鏡を疎む3-2
凄絶な雨の中に飛び出した海樹子だったが、校門から出て直ぐに学校へと引き返すことになった。
正に叩き付けるような雨。雨が肌に衝突する度に体中がびりびりと痛む。傘がなくてはまともに歩くことも叶わない。
竜二と鉢合わせてしまわないかとも考えたのだが、別にそれでも構わないと思った。もう断交は済ませたのだ。何を言われようとも無視すればいい。何時も母にしているように。
校門から構内に入り、こっそりと昇降口を覗くが誰もいない。ぱらぱらと居残っている生徒も見られるが、知っている顔は一人もいなかった。
自分の傘を見つけ出して取り出すと、早速差して再び外へと歩みを進める。傘に打ち付けられる雨の音で周りの音が遮断される。
自動車が近付いてくる音も聞こえ難い。車道から離れて歩かなければ水をかけられて濡れ鼠になってしまうだろう。とは言うものの、先ほど傘を差さずに猛雨の中に飛び出したこともあって、既に海樹子は濡れ鼠だった。

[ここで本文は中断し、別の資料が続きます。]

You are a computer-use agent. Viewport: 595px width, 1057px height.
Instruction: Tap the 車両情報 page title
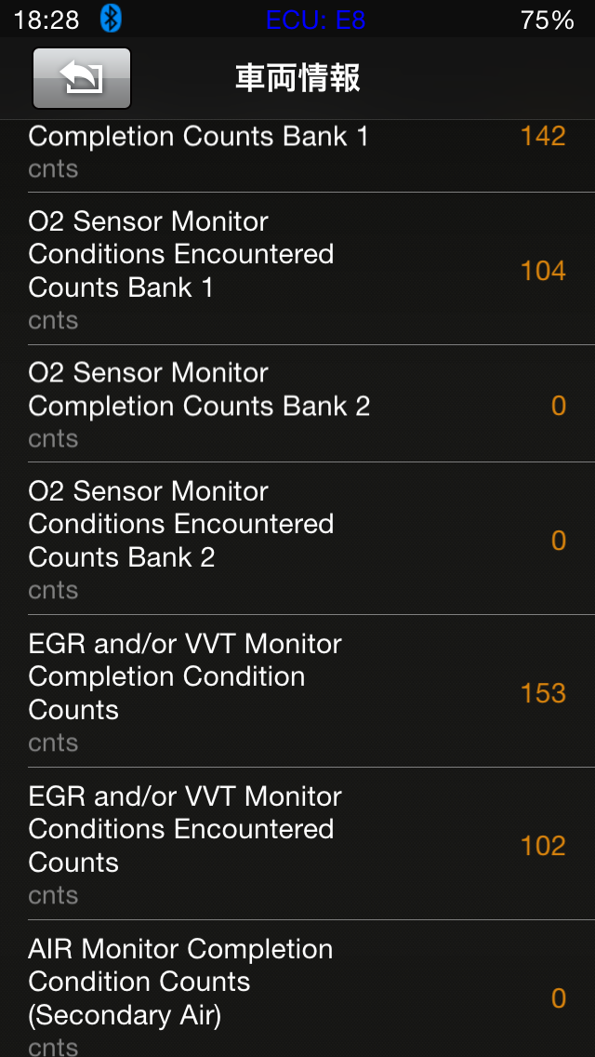(x=298, y=79)
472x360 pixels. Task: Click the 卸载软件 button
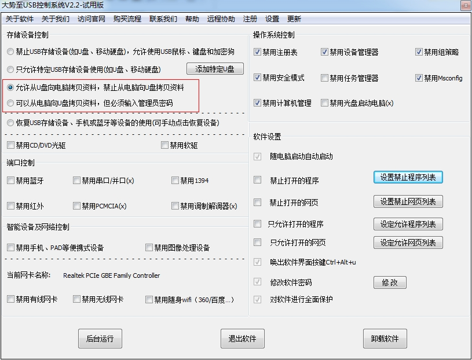(x=385, y=339)
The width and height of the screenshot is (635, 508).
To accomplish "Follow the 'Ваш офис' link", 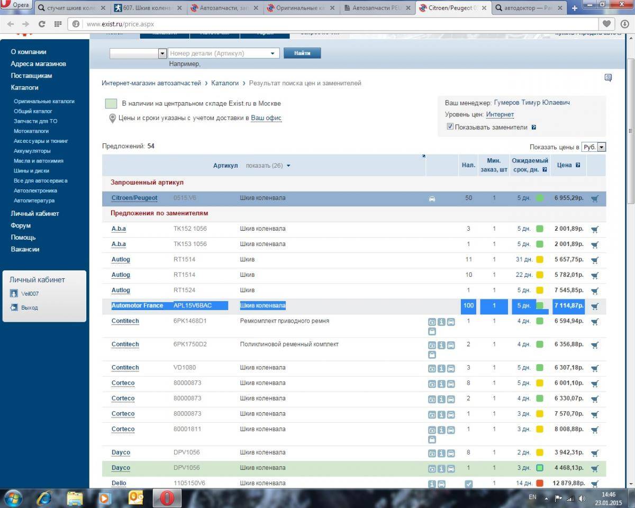I will point(266,118).
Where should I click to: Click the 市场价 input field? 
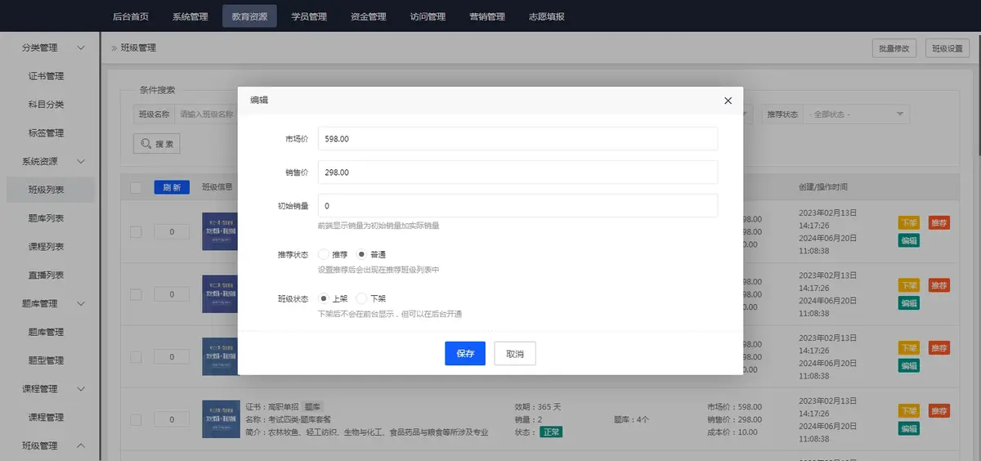[x=517, y=139]
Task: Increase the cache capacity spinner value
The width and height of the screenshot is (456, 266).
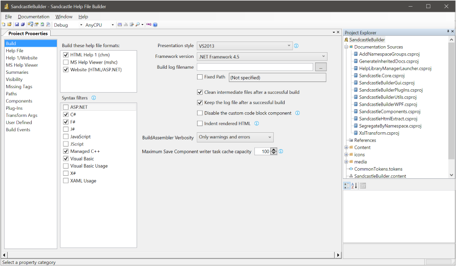Action: [x=274, y=150]
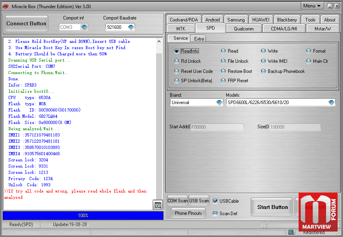Open the Comport inf COM3 dropdown

click(x=84, y=27)
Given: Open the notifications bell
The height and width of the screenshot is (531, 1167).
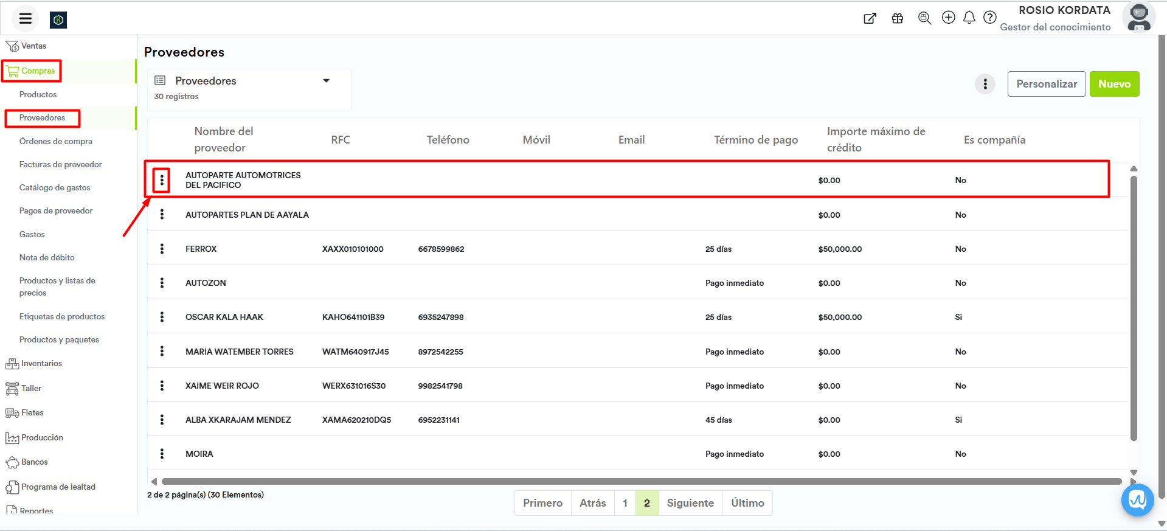Looking at the screenshot, I should [x=969, y=18].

衣服が体に張り付いて気持ちが悪い。まるで服が自分と一体化しようとするかのように、肌に吸い付いてくる。しかし服は肌に弾かれてしまう。服と肌は何時も一定の距離感を保っているからこそ心地よいものなのであって、服の方が一方的に距離を詰めては気持ち悪いのも当然だ。
「帰ったら着替えなくちゃ」
独り言ちる。最近は雨が続いたから人と話す機会も多かったけれど、梅雨の時期が終わったらまた暫く一人だなと考えた。しかし、竜二は納得するまで話しかけてくるに違いない。彼はきっと自分のことを一人にはしてくれないのだろうなと海樹子は思う。また厄介払いに苦心しなくてはならないのかと思うと憂鬱だった。
それにしても、怪談話をする度に突っかかってくるだけの、空気の読めない同級生に随分と振り回されたものだ。
学級内での海樹子と竜二の関係は無関係と形容出来るくらいに薄いものだったが、この数日で随分と発展したように思う。
あれだけの体験をしたのだから当然と言えば当然だ。形はどうあれ、発展はするだろう。発展しすぎて崩壊してしまったが、竜二との冒険は確かに色を持って海樹子の記憶に残っている。久々に生きた心地がした。死と隣り合わせで得た実感だったが、はっきりと生を感じることは出来た。
それに、あんなに滅茶苦茶に、支離滅裂に何かを叫んだのは始めてだったかもしれない。
「だから——」
だから、どうした。それが何だ。
そんな実感だって壊れてしまえばお仕舞いだ。これからまた死んだような心地の生活に戻るのだ。非日常は終わったのだ。全ては無関係に戻る。
「あんなのは夢だよ」
そう。夢と同じ。きっと色のある思い出も、時間が経つうちに色褪せて、最後には何にも思い出せなくなるに違いない。海樹子はそう思った。
雨は降り続く。伏せていた目を前に向けると自宅が見えた。海樹子の家は二階建ての一軒家だ。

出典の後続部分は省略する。